Hello everyone, and welcome to Tekna's presentation of the Q4 results. I'm Luc Dionne, the CEO of Tekna. I'm joined by Espen Schie, our CFO, and Arina van Oost, Vice President, Investor Relations. As usual, if you have any questions, you can post them in the chat during the presentation. Slide three, please. I'll take a few minutes to introduce you to Tekna, and then we will go into details of the presentation. Next slide. Tekna is a world-leading provider of advanced materials and plasma system solutions. The company was founded in 1990. The headquarters of the company is in Canada, and we are listed on the main board of the Oslo Stock Exchange since July 2022. Tekna has just over 200 employees globally.
We have three production facilities, two in Canada, one in France, as well as sales offices and distributors located in Canada, USA, France, China, Korea, India, and Japan.
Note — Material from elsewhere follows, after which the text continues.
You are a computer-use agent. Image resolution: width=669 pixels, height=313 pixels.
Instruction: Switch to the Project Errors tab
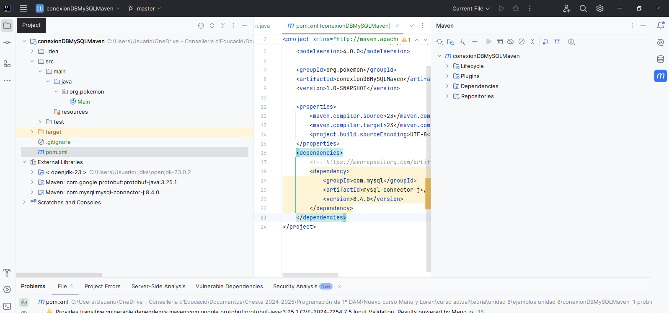click(x=103, y=286)
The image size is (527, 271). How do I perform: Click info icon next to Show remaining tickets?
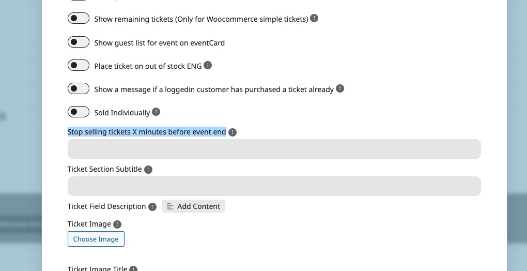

In 2023, close to 50% of our sales were generated in North America, 30% from sales in Europe, and the balance, 15%, in Asia and other countries. 39% of our customers are in the aerospace industry, 12% are 3D printer manufacturers, 7% of them manufacture medical implants and devices, and the balance, 37%, are in various segments, such as academic and industrial research, or are distributors of Tekna powders. You can see here on the right that we are serving quite a large base of high-quality customers, most of them OEMs, who are themselves leaders in their respective markets. Next slide, please.
We are engaged in four industries, one of which is related to our systems business, and the three others to our materials business. As we see on the left, the growth of this segment is driven by megatrends having significant impact on consumer behavior globally: space exploration and space tourism, de-globalization and climate change, digitalization and connectivity, as well as demography and healthcare. Our sales today are generated from two of these four industries, R&D Plasma Systems and PlasmaSonic, which accounts for 37% of our revenue in 2023, and additive materials at 67%. Now, let's review the Q4 highlight. Next slide, please. Next slide again. We are very excited to report the results we have achieved in the Q4 last year with a record top-line growth and a significant bottom-line improvement.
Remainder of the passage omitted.